Anisotropic Self-Assembly of Asymmetric Mesoporous Hemispheres with Tunable Pore Structures at Liquid-Liquid Interfaces

Asymmetric materials have attracted tremendous interest because of their intriguing physicochemical properties and promising applications, but endowing them with precisely controlled morphologies and porous structures remains a formidable challenge. Herein, a facile micelle anisotropic self-assembly approach on a droplet surface is demonstrated to fabricate asymmetric carbon hemispheres with a jellyfish-like shape and radial multilocular mesostructure. This facile synthesis follows an interface-energy-mediated nucleation and growth mechanism, which allows easy control of the micellar self-assembly behaviors from isotropic to anisotropic modes. Furthermore, the micelle structure can also be systematically manipulated by selecting different amphiphilic triblock copolymers as a template, resulting in diverse novel asymmetric nanostructures, including eggshell, lotus, jellyfish, and mushroom-shaped architectures. The unique jellyfish-like hemispheres possess large open mesopores (similar to 14 nm), a high surface area (similar to 684 m(2) g(-1)), abundant nitrogen dopants (similar to 6.3 wt %), a core-shell mesostructure and, as a result, manifest excellent sodium-storage performance in both half and full-cell configurations.
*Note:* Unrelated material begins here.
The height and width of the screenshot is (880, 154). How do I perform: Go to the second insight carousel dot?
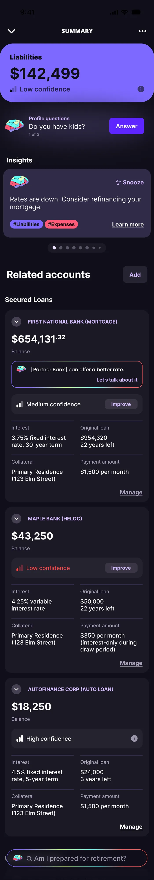point(61,248)
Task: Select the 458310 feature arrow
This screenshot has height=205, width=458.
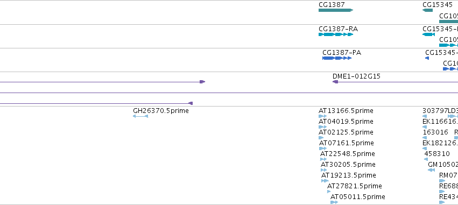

Overall, our approach provides new insights and inspirations for exploring sophisticated asymmetric nanostructures for many potential applications.

Automated summary

This study demonstrates a facile micelle anisotropic self-assembly approach to fabricate asymmetric carbon hemispheres with a jellyfish-like shape and radial multilocular mesostructure. The fabricated jellyfish-like hemispheres show excellent sodium-storage performance.